## START Reading passage

2

Minimum example:

#include <fstream>

struct TFoo
{
    bool Field1_ = false;
    uint64_t Field2_ = 0;
};

int main() {
    TFoo Foo_{};
    const char* filename = "text.txt";
    std::ofstream f(filename);

    f.write((char*)(&Foo_), sizeof(Foo_));
}

clang since 5th version in msan reports something like this:

Uninitialized bytes in __interceptor_fwrite at offset 0 inside [0x720000000000, 15)
==71928==WARNING: MemorySanitizer: use-of-uninitialized-value
    #0 0x2823aa  (/home/<hidden>/test-ofstream+0x2823aa)
    #1 0x27830f  (/home/<hidden>/test-ofstream+0x27830f)
    #2 0x272757  (/home/<hidden>/test-ofstream+0x272757)
    #3 0x271388  (/home/<hidden>/test-ofstream+0x271388)
    #4 0x270c96  (/home/<hidden>/test-ofstream+0x270c96)
    #5 0x2709e2  (/home/<hidden>/test-ofstream+0x2709e2)
    #6 0x26ff9e  (/home/<hidden>/test-ofstream+0x26ff9e)
    #7 0x7fbc7238382f  (/lib/x86_64-linux-gnu/libc.so.6+0x2082f)

It is because padding bytes between Field1_ and Field2_ are not initialized.

It is ok, MSAN is right.

But if the code contains very large examples of such code (saving structs to binary files), is there any beautiful method to massively make the code better?

(Packed structs is not a solution for us.)

## END Reading passage
## START Extracted records

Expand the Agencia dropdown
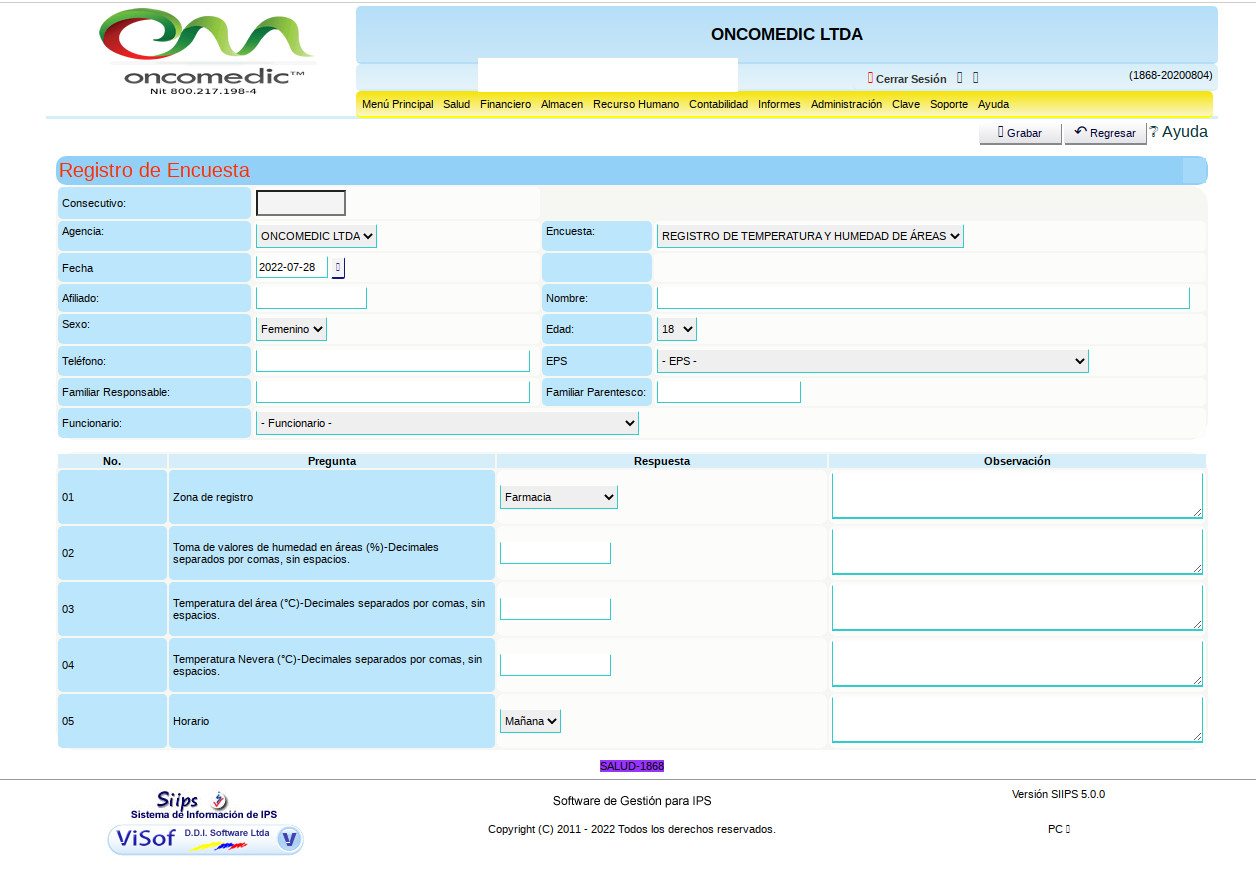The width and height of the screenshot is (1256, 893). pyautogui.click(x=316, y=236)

## END Extracted records
## START Extracted records

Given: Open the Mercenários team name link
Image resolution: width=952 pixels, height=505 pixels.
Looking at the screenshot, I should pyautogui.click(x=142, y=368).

## END Extracted records
## START Extracted records

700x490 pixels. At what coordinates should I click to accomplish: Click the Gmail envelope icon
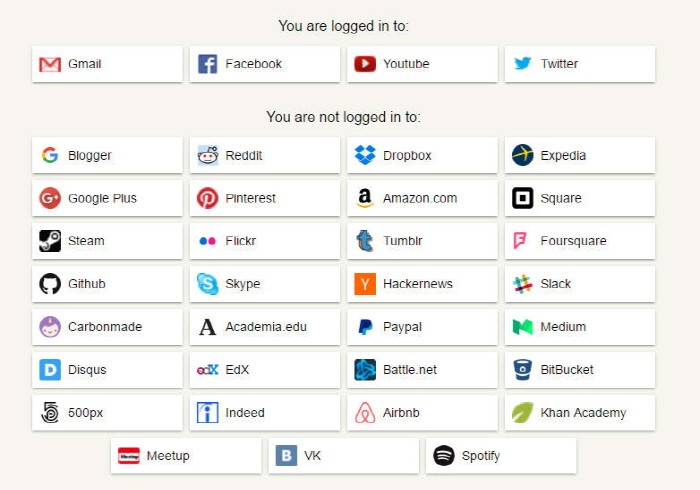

## END Extracted records

Task list ->
• 1. Reproduce the part of the MemorySanitizer post from "It is ok, MSAN" to "solution for us.)" with no changes.
• 2. In the records, rewrite the lines from the line with "Given: Open the Mercenários team name link" to the line with "Looking at the", replacing "Open" with "Click" and leaving everything else the same. Give only those lines.

Solutions to the exercise ->
• 1.
It is ok, MSAN is right.

But if the code contains very large examples of such code (saving structs to binary files), is there any beautiful method to massively make the code better?

(Packed structs is not a solution for us.)

• 2.
Given: Click the Mercenários team name link
Image resolution: width=952 pixels, height=505 pixels.
Looking at the screenshot, I should pyautogui.click(x=142, y=368).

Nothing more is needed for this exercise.